INFORMATION PROVIDED below:
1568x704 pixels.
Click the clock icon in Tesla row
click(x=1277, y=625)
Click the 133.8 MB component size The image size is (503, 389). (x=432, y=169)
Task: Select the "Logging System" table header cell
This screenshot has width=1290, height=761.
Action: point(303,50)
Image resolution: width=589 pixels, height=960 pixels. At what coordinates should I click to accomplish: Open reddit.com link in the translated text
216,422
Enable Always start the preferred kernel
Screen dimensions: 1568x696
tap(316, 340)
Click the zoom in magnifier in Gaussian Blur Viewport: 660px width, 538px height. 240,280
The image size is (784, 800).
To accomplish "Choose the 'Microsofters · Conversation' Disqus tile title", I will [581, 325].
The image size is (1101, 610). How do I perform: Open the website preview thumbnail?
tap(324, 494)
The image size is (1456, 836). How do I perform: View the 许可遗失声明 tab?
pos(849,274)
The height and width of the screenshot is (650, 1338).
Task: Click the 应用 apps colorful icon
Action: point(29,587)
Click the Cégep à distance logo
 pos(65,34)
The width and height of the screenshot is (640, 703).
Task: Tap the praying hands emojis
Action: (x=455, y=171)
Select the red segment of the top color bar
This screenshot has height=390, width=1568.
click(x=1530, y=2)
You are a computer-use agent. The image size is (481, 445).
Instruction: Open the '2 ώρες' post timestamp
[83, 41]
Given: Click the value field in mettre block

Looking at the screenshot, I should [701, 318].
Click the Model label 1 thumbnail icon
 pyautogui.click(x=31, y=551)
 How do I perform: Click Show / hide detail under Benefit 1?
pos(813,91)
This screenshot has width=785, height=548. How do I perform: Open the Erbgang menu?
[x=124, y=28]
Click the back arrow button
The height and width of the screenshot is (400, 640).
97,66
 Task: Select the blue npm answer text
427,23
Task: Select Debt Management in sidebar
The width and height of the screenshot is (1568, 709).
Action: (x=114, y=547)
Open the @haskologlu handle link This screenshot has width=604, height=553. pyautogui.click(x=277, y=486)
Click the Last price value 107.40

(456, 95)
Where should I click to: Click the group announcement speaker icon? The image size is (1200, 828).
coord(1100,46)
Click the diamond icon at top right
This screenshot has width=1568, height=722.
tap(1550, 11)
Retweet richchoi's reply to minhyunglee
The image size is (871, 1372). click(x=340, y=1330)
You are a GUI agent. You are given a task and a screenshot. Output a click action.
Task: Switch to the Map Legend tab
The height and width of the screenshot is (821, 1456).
End of INFORMATION PROVIDED.
TASK ITEM: Repeat the data word for word, leaving out no line.

EXERCISE RESULT:
1568x704 pixels.
Click the clock icon in Tesla row
click(x=1277, y=625)
Click the 133.8 MB component size The image size is (503, 389). (x=432, y=169)
Task: Select the "Logging System" table header cell
This screenshot has width=1290, height=761.
Action: point(303,50)
Image resolution: width=589 pixels, height=960 pixels. At what coordinates should I click to accomplish: Open reddit.com link in the translated text
216,422
Enable Always start the preferred kernel
Screen dimensions: 1568x696
tap(316, 340)
Click the zoom in magnifier in Gaussian Blur Viewport: 660px width, 538px height. 240,280
The image size is (784, 800).
To accomplish "Choose the 'Microsofters · Conversation' Disqus tile title", I will [581, 325].
The image size is (1101, 610). How do I perform: Open the website preview thumbnail?
tap(324, 494)
The image size is (1456, 836). How do I perform: View the 许可遗失声明 tab?
pos(849,274)
The height and width of the screenshot is (650, 1338).
Task: Click the 应用 apps colorful icon
Action: point(29,587)
Click the Cégep à distance logo
 pos(65,34)
The width and height of the screenshot is (640, 703).
Task: Tap the praying hands emojis
Action: (x=455, y=171)
Select the red segment of the top color bar
This screenshot has height=390, width=1568.
click(x=1530, y=2)
You are a computer-use agent. The image size is (481, 445).
Instruction: Open the '2 ώρες' post timestamp
[83, 41]
Given: Click the value field in mettre block

Looking at the screenshot, I should [701, 318].
Click the Model label 1 thumbnail icon
 pyautogui.click(x=31, y=551)
 How do I perform: Click Show / hide detail under Benefit 1?
pos(813,91)
This screenshot has width=785, height=548. How do I perform: Open the Erbgang menu?
[x=124, y=28]
Click the back arrow button
The height and width of the screenshot is (400, 640).
97,66
 Task: Select the blue npm answer text
427,23
Task: Select Debt Management in sidebar
The width and height of the screenshot is (1568, 709).
Action: (x=114, y=547)
Open the @haskologlu handle link This screenshot has width=604, height=553. pyautogui.click(x=277, y=486)
Click the Last price value 107.40

(456, 95)
Where should I click to: Click the group announcement speaker icon? The image size is (1200, 828).
coord(1100,46)
Click the diamond icon at top right
This screenshot has width=1568, height=722.
tap(1550, 11)
Retweet richchoi's reply to minhyunglee
The image size is (871, 1372). click(x=340, y=1330)
You are a GUI agent. You are given a task and a screenshot. Output a click action.
Task: Switch to the Map Legend tab
The height and width of the screenshot is (821, 1456).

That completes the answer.